* [EXTRAIT À LIRE]:
____________________
L’artiste Natalia Goncharova s’est imposée très tôt comme chef de file de l’avant-garde russe. Peintre, illustratrice, styliste, elle a d’abord vécu en Russie puis s’est installée en France. Goncharova est une artiste inclassable : fille d’un aristocrate, femme extravagante, peintre radicale et controversée. Le musée Tate Modern, bastion londonien de l’art moderne & contemporain, présente une rétrospective de sa production artistique. Voici le portrait de Natalia Goncharova en 5 qualificatifs !
Natalia Goncharova est née en Russie en 1881. Originaire de la province de Toula, à 200 km de Moscou, sa famille était composée d’aristocrates démunis qui ont fait fortune grâce au textile. Les œuvres de ses débuts s’inspirent des souvenirs de son enfance : le mode de vie rural et la confection des tissus. Tout au long de sa production artistique,
Goncharova a été fortement marquée par les couleurs et les motifs des costumes traditionnels, mais aussi par les icônes, très populaires en Russie. Cet héritage culturel est manifeste dès le début de la rétrospective avec l’exposition d’estampes populaires, de textiles aux couleurs vives et d’une tenue folklorique. L’influence de l’impressionnisme transparaît également dans ses premiers travaux.
____________________
* [MATÉRIEL]:

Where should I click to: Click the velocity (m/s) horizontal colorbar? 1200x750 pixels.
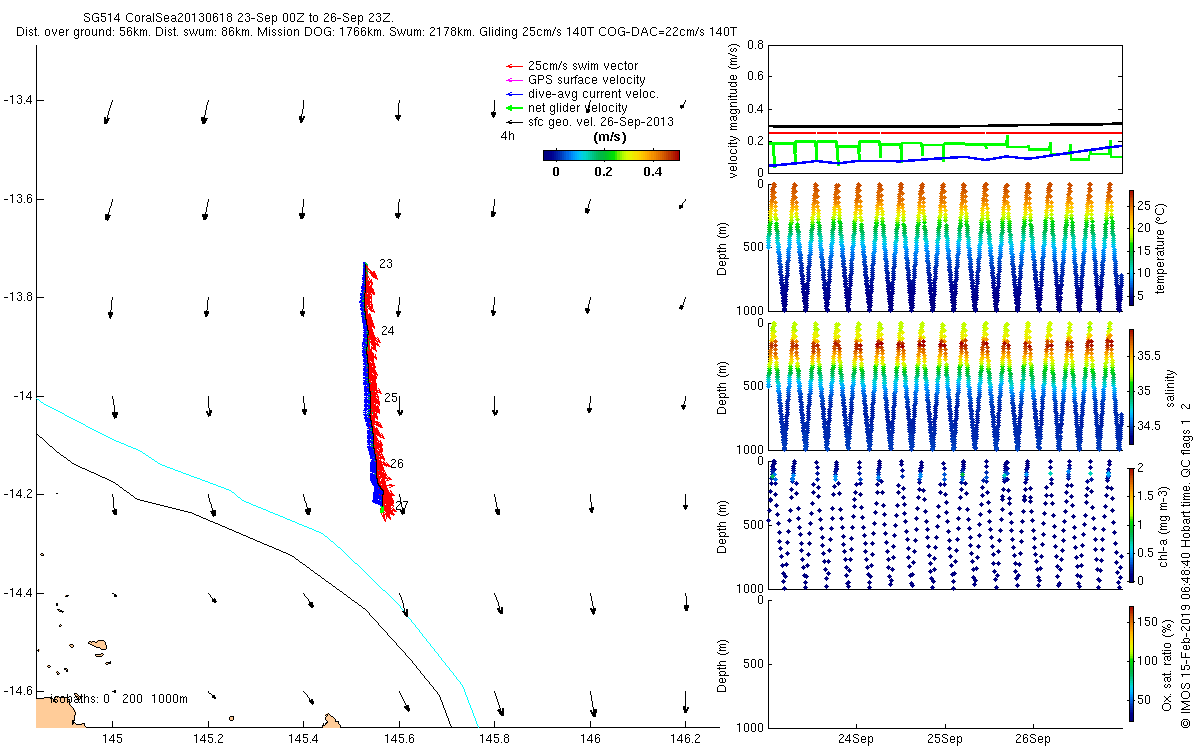[611, 155]
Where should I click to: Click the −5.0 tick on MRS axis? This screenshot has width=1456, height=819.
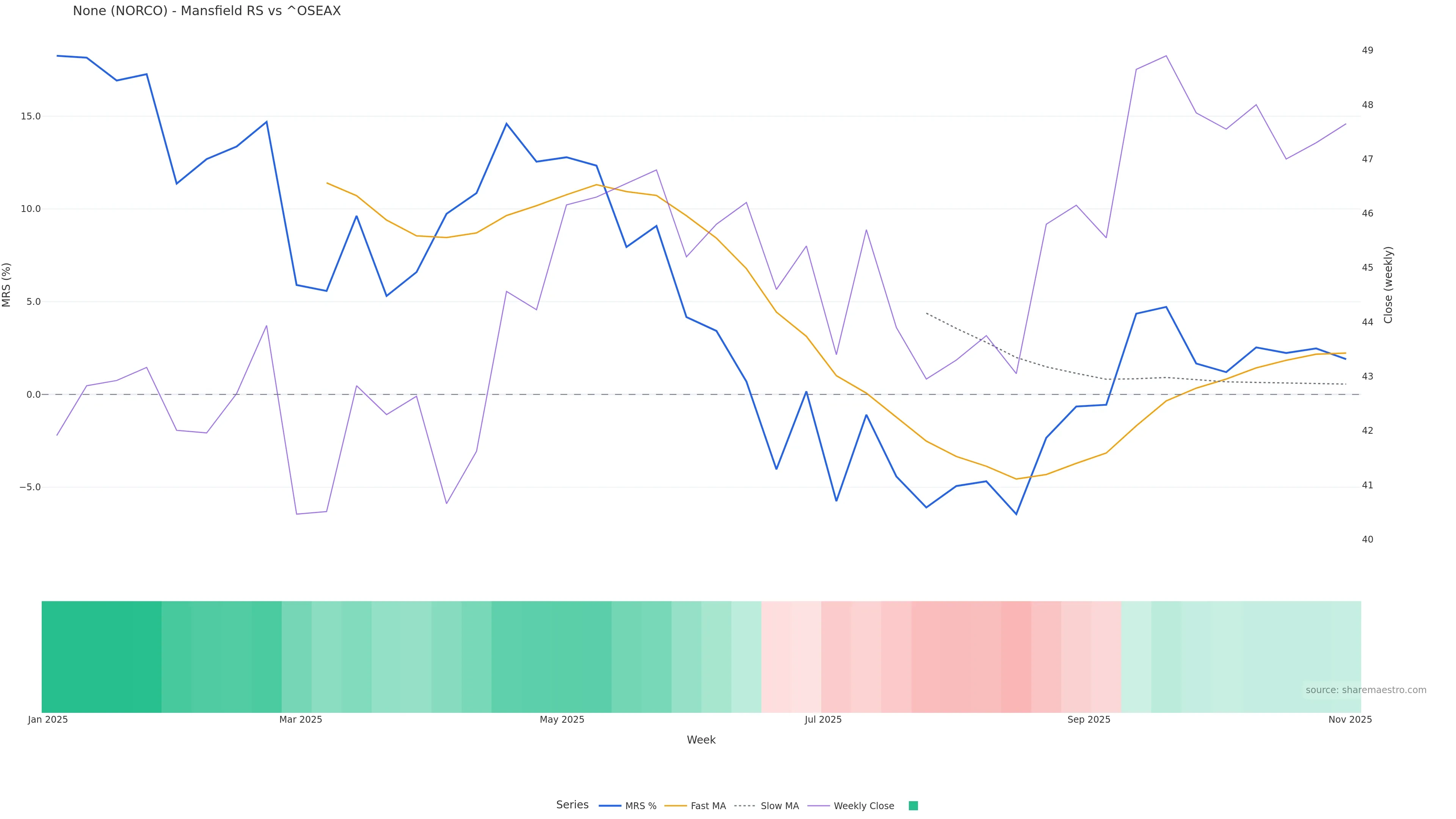[x=30, y=487]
____________________
* [TÂCHES À RÉALISER]:
1/ Dans le texte sur Natalia Goncharova, relevez tous les objets exposés au début de la rétrospective pour montrer son héritage culturel.
2/ D'après le texte sur Natalia Goncharova, pourquoi les œuvres de ses débuts évoquent-elles le mode de vie rural et la confection des tissus ?

* [RÉPONSES DÉTAILLÉES]:
1/
- des estampes populaires
- des textiles aux couleurs vives
- une tenue folklorique

2/ Ses premières œuvres s'inspirent des souvenirs de son enfance, qui comprennent le mode de vie rural et la confection des tissus.